Do you really need to make any special configurations when you implement VxLAN EVPN and you need to configure DHCP Relay? All Cisco's guides say you do..but as I found out recently it's not exactly like that. I'm going to address several scenarios here so we'll find out where we need special tweaks for DHCP Relay to work and where we don't. All tested on a real N9Ks + NX-OSv.
When Default Config Is Fine
Every Cisco's guide on this topic starts with saying that he challenge initially is that every Leaf has the same anycast gateway configured, so we can't really use this address as source address for relay and we need unique address (such as loopback). In fact, there's nothing stopping from using non-unique address as source. Personally I think there's still more convenient to use unique address wherever it's possible and it's certainly how I recommend to have it done - for several reasons like troubleshooting and security, but still, there is a possibility to make it work another way. Also keep in mind using unique address is the only recommended validated design by Cisco. Still, this configuration works as well, so if you can't use unique addresses for some reason (like you're in the middle of migration to your new fancy VxLAN EVPN fabric and you suddenly realize all your DHCP servers are running Windows Server 2012 (which will require a several kilometers (depending of your fabric size) of a duct tape to work with new DHCP options for EVPN which are a must if you use unique loopback addresses) this might be a way to go.

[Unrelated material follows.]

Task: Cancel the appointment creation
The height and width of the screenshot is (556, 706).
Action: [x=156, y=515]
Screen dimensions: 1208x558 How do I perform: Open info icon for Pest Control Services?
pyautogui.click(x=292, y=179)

So, in this part we're going to consider scenario where you are fine with using non-unique Anycast Gateway address as source address.
How will response packet be routed back to the correct Leaf? Let's consider these possible scenarios:
1. DHCP Server is external network located somewhere behind BGW. BGW is a L3 only, so there's no L2 VNIs configured on it, only L3 VNIs for Routing. We assume client and server are within the same VRF.

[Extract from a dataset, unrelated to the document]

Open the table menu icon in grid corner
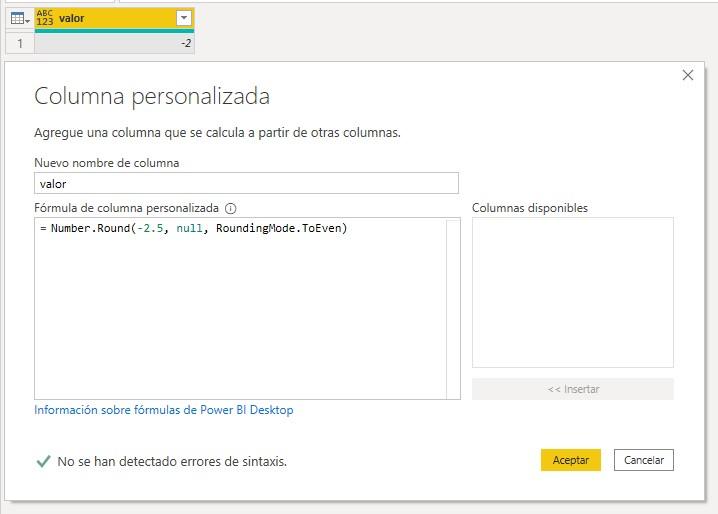This screenshot has height=514, width=718. click(x=19, y=18)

How BGW will route DCHP replies (sent with destination of 100.0.0.254) back to Leaf 1? Well, it doesn't have a /32 route for it (SVIs with anycast gateway doesn't produce /32 routes for themselves). It only has a /24 Type 5 route (which points to one or more leafs depending of your design).
So the traffic will be handled according to well-known mechanism BGW uses to forward unknown unicast traffic (traffic for the hosts it doesn't have specific /32 route for): it will forward packet to one of the Leafs using routing VNI. Leaf will receive this packet, decapsulate it, see that destination IP is its own Anycast Gateway address and will send it to all other Leafs, this time using L2 VNI in the same fashion it does when it sends BUM traffic (using Multicast/Ingress Replication). It will also change source address to Anycast Gateway Address (100.0.0.254) and destination to 255.255.255.255.
This way packet will eventually get to the right Leaf.
2. DHCP Server is external network located somewhere behind BorderLeaf. Border Leaf functions as both Border Gateway and Leaf device, so it has client's VLAN and VNI configured on it. We again assume client and server are within the same VRF.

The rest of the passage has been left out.